Records for this exercise section start

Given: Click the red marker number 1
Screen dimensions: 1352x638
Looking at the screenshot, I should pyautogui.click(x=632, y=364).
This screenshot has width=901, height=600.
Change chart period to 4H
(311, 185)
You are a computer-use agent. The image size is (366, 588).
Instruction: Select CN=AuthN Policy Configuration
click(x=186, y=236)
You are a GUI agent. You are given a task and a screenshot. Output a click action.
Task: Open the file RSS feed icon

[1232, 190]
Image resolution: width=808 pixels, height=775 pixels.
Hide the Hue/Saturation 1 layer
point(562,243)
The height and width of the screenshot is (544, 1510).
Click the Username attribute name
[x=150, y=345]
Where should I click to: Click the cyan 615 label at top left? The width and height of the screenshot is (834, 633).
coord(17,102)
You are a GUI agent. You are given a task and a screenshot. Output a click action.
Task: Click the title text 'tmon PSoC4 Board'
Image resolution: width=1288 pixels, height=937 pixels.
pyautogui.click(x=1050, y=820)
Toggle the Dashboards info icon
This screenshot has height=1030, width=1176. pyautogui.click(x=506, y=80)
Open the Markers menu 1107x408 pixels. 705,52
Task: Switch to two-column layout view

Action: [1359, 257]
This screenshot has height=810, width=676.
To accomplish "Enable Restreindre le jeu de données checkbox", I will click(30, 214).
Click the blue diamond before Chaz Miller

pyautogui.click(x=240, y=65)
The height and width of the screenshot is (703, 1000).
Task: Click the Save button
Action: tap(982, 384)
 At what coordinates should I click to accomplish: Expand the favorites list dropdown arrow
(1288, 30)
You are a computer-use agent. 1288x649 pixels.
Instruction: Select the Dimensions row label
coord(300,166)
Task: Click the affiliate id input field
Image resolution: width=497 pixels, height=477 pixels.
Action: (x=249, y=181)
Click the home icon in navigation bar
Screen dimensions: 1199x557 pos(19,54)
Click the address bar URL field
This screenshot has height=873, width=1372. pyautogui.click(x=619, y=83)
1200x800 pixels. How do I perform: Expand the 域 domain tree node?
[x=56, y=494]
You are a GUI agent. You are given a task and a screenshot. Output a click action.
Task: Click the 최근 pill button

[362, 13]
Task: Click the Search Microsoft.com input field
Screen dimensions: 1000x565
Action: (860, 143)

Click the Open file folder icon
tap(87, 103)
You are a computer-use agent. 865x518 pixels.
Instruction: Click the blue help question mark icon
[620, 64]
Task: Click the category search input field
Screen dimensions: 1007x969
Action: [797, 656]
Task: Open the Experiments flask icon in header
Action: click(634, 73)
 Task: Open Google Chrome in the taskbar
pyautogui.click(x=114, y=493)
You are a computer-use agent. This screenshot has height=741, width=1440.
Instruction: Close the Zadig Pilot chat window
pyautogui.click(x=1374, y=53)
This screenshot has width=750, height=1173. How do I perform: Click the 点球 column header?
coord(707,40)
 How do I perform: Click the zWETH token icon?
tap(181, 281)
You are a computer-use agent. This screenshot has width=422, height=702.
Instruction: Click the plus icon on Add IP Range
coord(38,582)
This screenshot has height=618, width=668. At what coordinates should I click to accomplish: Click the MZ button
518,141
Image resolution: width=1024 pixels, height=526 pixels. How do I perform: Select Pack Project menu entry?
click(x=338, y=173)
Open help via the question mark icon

Records for this exercise section end

### [Task brief]
Your reply should be every line of the material, transcribed exactly.

### [Your solution]
Given: Click the red marker number 1
Screen dimensions: 1352x638
Looking at the screenshot, I should pyautogui.click(x=632, y=364).
This screenshot has width=901, height=600.
Change chart period to 4H
(311, 185)
You are a computer-use agent. The image size is (366, 588).
Instruction: Select CN=AuthN Policy Configuration
click(x=186, y=236)
You are a GUI agent. You are given a task and a screenshot. Output a click action.
Task: Open the file RSS feed icon

[1232, 190]
Image resolution: width=808 pixels, height=775 pixels.
Hide the Hue/Saturation 1 layer
point(562,243)
The height and width of the screenshot is (544, 1510).
Click the Username attribute name
[x=150, y=345]
Where should I click to: Click the cyan 615 label at top left? The width and height of the screenshot is (834, 633).
coord(17,102)
You are a GUI agent. You are given a task and a screenshot. Output a click action.
Task: Click the title text 'tmon PSoC4 Board'
Image resolution: width=1288 pixels, height=937 pixels.
pyautogui.click(x=1050, y=820)
Toggle the Dashboards info icon
This screenshot has height=1030, width=1176. pyautogui.click(x=506, y=80)
Open the Markers menu 1107x408 pixels. 705,52
Task: Switch to two-column layout view

Action: [1359, 257]
This screenshot has height=810, width=676.
To accomplish "Enable Restreindre le jeu de données checkbox", I will click(30, 214).
Click the blue diamond before Chaz Miller

pyautogui.click(x=240, y=65)
The height and width of the screenshot is (703, 1000).
Task: Click the Save button
Action: tap(982, 384)
 At what coordinates should I click to accomplish: Expand the favorites list dropdown arrow
(1288, 30)
You are a computer-use agent. 1288x649 pixels.
Instruction: Select the Dimensions row label
coord(300,166)
Task: Click the affiliate id input field
Image resolution: width=497 pixels, height=477 pixels.
Action: (x=249, y=181)
Click the home icon in navigation bar
Screen dimensions: 1199x557 pos(19,54)
Click the address bar URL field
This screenshot has height=873, width=1372. pyautogui.click(x=619, y=83)
1200x800 pixels. How do I perform: Expand the 域 domain tree node?
[x=56, y=494]
You are a GUI agent. You are given a task and a screenshot. Output a click action.
Task: Click the 최근 pill button

[362, 13]
Task: Click the Search Microsoft.com input field
Screen dimensions: 1000x565
Action: (860, 143)

Click the Open file folder icon
tap(87, 103)
You are a computer-use agent. 865x518 pixels.
Instruction: Click the blue help question mark icon
[620, 64]
Task: Click the category search input field
Screen dimensions: 1007x969
Action: [797, 656]
Task: Open the Experiments flask icon in header
Action: click(634, 73)
 Task: Open Google Chrome in the taskbar
pyautogui.click(x=114, y=493)
You are a computer-use agent. This screenshot has height=741, width=1440.
Instruction: Close the Zadig Pilot chat window
pyautogui.click(x=1374, y=53)
This screenshot has width=750, height=1173. How do I perform: Click the 点球 column header?
coord(707,40)
 How do I perform: Click the zWETH token icon?
tap(181, 281)
You are a computer-use agent. This screenshot has width=422, height=702.
Instruction: Click the plus icon on Add IP Range
coord(38,582)
This screenshot has height=618, width=668. At what coordinates should I click to accomplish: Click the MZ button
518,141
Image resolution: width=1024 pixels, height=526 pixels. How do I perform: Select Pack Project menu entry?
click(x=338, y=173)
Open help via the question mark icon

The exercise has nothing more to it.